Pero volvamos al asunto de la concertación educativa. A grosso modo, la concertación es un servicio privado que satisface los intereses del Estado. Los centros privados se acogen al concierto para asegurar la sostenibilidad económica de su servicio y satisfacer el derecho  de elección de centro. Por su parte, el Estado utiliza el concierto como una estrategia de ahorro; la concertación permite reducir el presupuesto en educación. En muchos casos, resulta más caro abrir y sostener un centro público nuevo que mantener la concertación de los centros privados. En caso contrario, debiera reajustarse la concertación en beneficio de la enseñanza pública. Pero claro, para saber si un centro concertado es rentable o no, debe hacerse un estudio previo, despolitizado, que justifique la medida. Esto es precisamente lo que no sucede ni se le asegura a la ciudadanía: la total desinstrumentalización política de la gestión educativa. No existe voluntad por arbitrar un modelo educativo que tenga como principal objetivo asegurar el derecho a la educación bajo principios de equidad y respeto a las diferencias.

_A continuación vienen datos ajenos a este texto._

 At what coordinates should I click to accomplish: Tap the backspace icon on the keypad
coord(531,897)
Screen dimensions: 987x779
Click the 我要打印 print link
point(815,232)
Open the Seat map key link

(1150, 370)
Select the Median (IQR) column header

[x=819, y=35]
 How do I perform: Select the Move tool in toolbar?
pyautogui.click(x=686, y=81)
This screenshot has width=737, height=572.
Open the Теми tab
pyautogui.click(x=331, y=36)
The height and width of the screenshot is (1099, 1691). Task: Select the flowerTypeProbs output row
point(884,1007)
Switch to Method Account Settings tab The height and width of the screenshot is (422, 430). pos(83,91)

La función principal de cualquier partido político, esté en el gobierno o en la oposición, debiera ser que se asegure una educación de calidad tanto a los ciudadanos que estudian en escuelas públicas como en aquellos que lo hacen en las concertadas. La concertación no anula los derechos constitucionales de los alumnos y sus padres; al contrario, obliga al Estado a asegurar que esos centros ofrecen una enseñanza igualmente digna y sostenible. La escuela concertada no es enemiga de la pública, sino una ampliación de la misma. Si el Estado puede en determinados lugares ofrecer una enseñanza pública de calidad a un núcleo de población, es evidente que la concertación debiera eliminarse, dejando a ese centro una total autonomía de gestión y sostenimiento económico. Sin embargo, si la concertación resulta rentable, ¿por qué eliminarla? En el actual contexto de crisis, es difícil pensar que la concertación educativa se vea reducida, salvo excepciones evidentes. Pero en tiempos de bonanza, el concierto no tiene sentido. Si el Estado puede sostener presupuestariamente una educación pública de calidad, es absurdo mantener la concertación. Aquellos padres que por razones de religión u otros motivos opten por llevar a sus hijos a colegios privados, pueden hacerlo, pero deben ser ellos mismos quienes asuman el coste económico.

El objetivo no es discriminar entre concertada y pública, sino arbitrar un equilibrio presupuestario que asegure una educación de calidad para todos. Una política honesta y democrática debe rechazar cualquier discurso político que se base en acusaciones maximalistas, del tipo ¡Quieren acabar con la escuela pública!, y centrarnos en los hechos, en el sentido común.